- Born: Giuseppe Zaccaria 23 April 1930 Trapani, Italy
- Died: 25 August 1985 (aged 55) Fontecchio, Italy
- Occupations: Illustrator Cartoonist

= Pino Zac =

Italian illustrator, cartoonist and animator

Giuseppe Zaccaria (23 April 1930 – 25 August 1985), best known as Pino Zac, was an Italian illustrator, cartoonist and animator.

== Biography ==
Born in Trapani, Sicily, Zac spent his childhood in Pratola Peligna, Abruzzo and eventually moved to Rome to study architecture. In 1951 he started his professional debut with the comic strip Gatto Filippo, published in the newspaper Paese Sera until 1959. He later collaborated with a large number of European publications, including the Italian magazines Eureka and Pioniere, the French magazines L'Écho des savanes and Le Canard enchaîné, the British magazine Playtime, the Polish magazine Spillky. In 1977 he co-founded the satirical magazine Il Male, of which he also realized several covers.

Zac was also active as a director and screenwriter of animation films. He realized about 20 short films and the experimental feature film The Nonexistent Knight, based on the novel with the same name by Italo Calvino.
Zac died of a heart attack in his house in 1985.

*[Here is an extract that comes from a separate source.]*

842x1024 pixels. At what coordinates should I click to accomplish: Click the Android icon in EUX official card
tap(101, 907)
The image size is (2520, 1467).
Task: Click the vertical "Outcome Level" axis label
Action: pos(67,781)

In 2015, a documentary film about Zac, Zac - I fiori del Male by Massimo Denaro, was screened out of competition at the 72nd edition of the Venice Film Festival.

== Controversies ==
Zac's profane, irreverent, sometimes brutal satire caused him several complaints and legal problems. Among his favorite targets, Zac's often focused on clergymen's corruption and sexual repression. Among his works, he realized four books targeting the Catholic Church and the petty-bourgeois Italian mentality. In 2002, Nobel Prize-winner Dario Fo remembered him as "the first cartoonist in the world to draw the Pope without clothes".

==Bibliography==

- Pino Zac, Les dessous du Vatican, Paris, Satirix, Nr 17, February 1973.
- Pino Zac, La Vérité toute nue, Paris, Satirix, Nr 23, September 1973.